The national strategy review group on the CFP, under the chairmanship of Padraic White and involving industry representatives, has already  examined the situation of the Irish box. It has recommended that the sensitive nature of the box must be recognised, that adequate conservation management procedures be implemented and, furthermore, that effort in the box be reduced. The legal advice that provides for the ending of the current restrictions on fishing in the box flies in the face of these recommendations set down by the Irish industry, which is almost totally dependent on fishing opportunities in the area and is therefore committed to the protection of the valuable fish stocks.

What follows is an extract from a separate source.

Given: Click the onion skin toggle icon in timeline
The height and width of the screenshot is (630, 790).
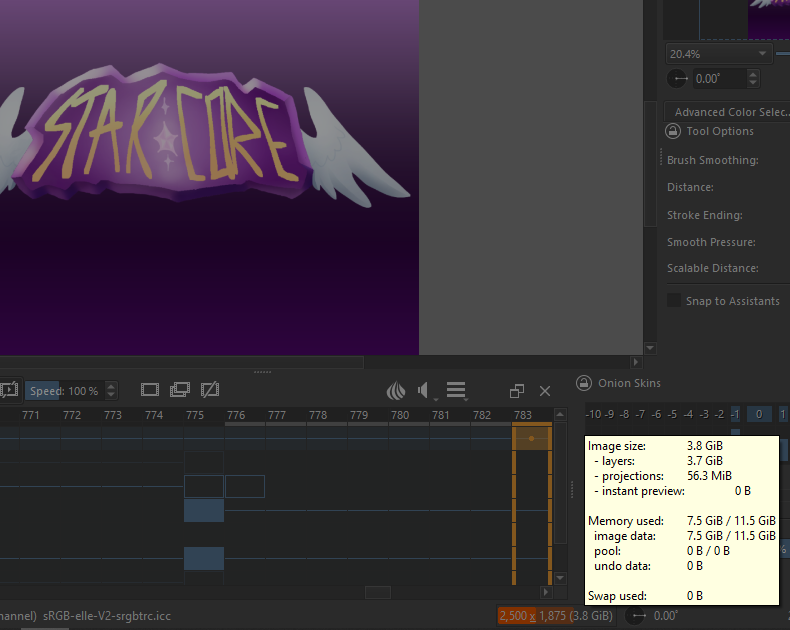Looking at the screenshot, I should [x=396, y=390].
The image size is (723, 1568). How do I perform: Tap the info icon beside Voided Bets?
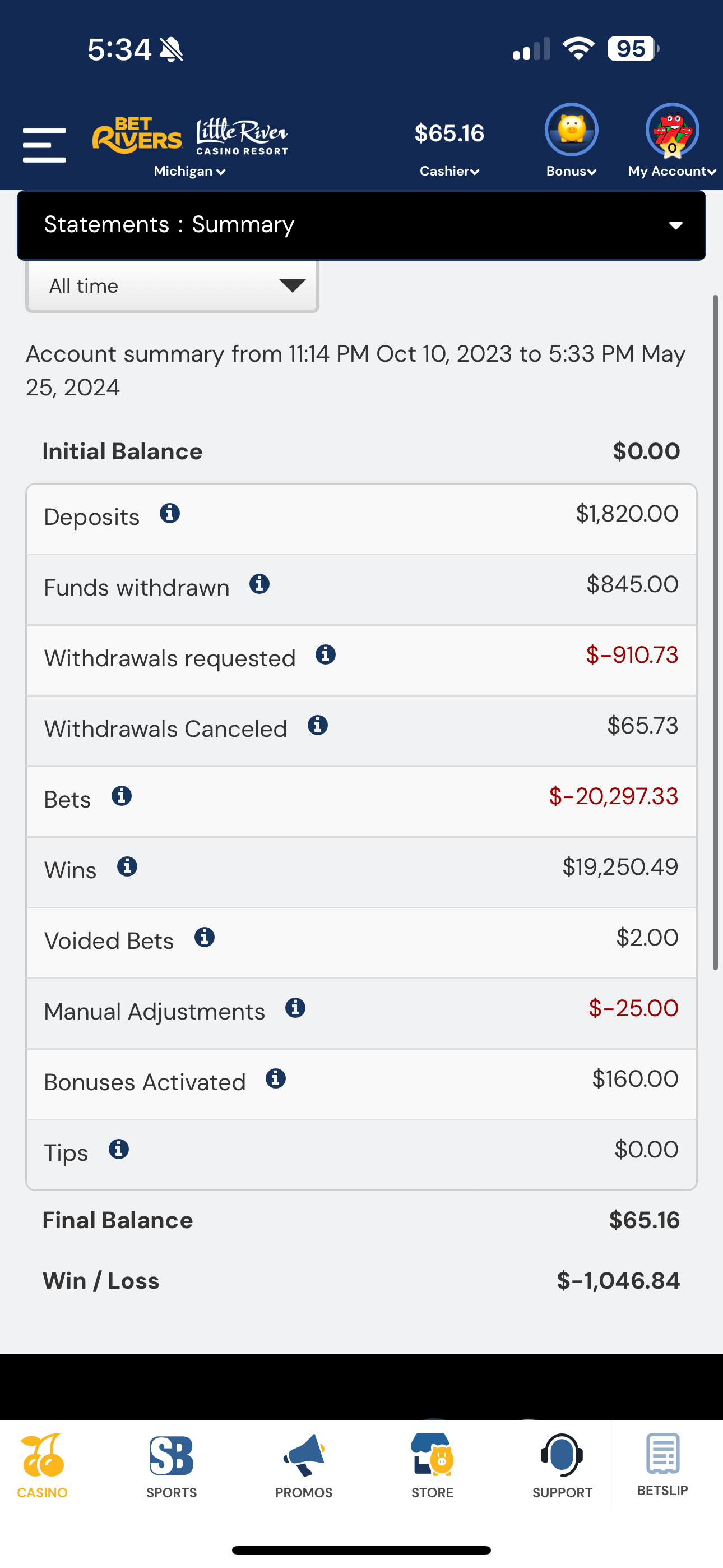[x=205, y=938]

Since the legal advice from Council Legal Services became available, my colleague, the Minister for Communications, the Marine and Natural Resources, Deputy Dermot Ahern, has held an intensive series of meetings at European level to draw attention to the very serious consequences arising for fish stocks and for the Irish fishing industry if unrestricted access to the Irish box is allowed from the beginning of next year. In the past week he has met the Portuguese Minister for Fisheries, who shares some common ground with Ireland on this issue, and the Danish Minister for Fisheries, who currently holds the presidency of the Council for Agriculture and Fisheries. The Minister also held a bilateral meeting involving the Irish fishing industry on Monday with Commissioner Fischler, the EU Commissioner for Agriculture and Fisheries. At the meeting, Ireland's case that the waters within the Irish box are very sensitive and play an important role as nursery grounds for stocks in western waters and beyond was strongly made. The need to maintain and enhance the current restrictive regime, which is fully justified on the grounds of conservation and rational exploitation of fish stocks, was strongly emphasised.
Commissioner Fischler stated that while the Commission will do its utmost to ensure that the Irish box does not fall, he considers that the rules currently governing the Irish box which relate to the 40 vessel limit for Spain are discriminatory and must be changed from January 2003. The Minister and I have serious concerns about this approach as the current 40 vessel restriction for Spain is a very effective instrument for conservation and must be retained. In this context, we are satisfied that the current regime, including the vessel limits for Spain, is legally sound and that there is no justification in the CFP legal framework for their removal. The Minister will continue in the coming weeks to work vigorously to have Ireland's position on this issue fully understood by our colleagues at Council and by Commissioner Fischler from both a legal and a political perspective. It is crucial that Council is fully informed of the consequences for fish stocks and for fishing communities around Ireland of any change in this regime that would increase access or fishing effort within the Irish box.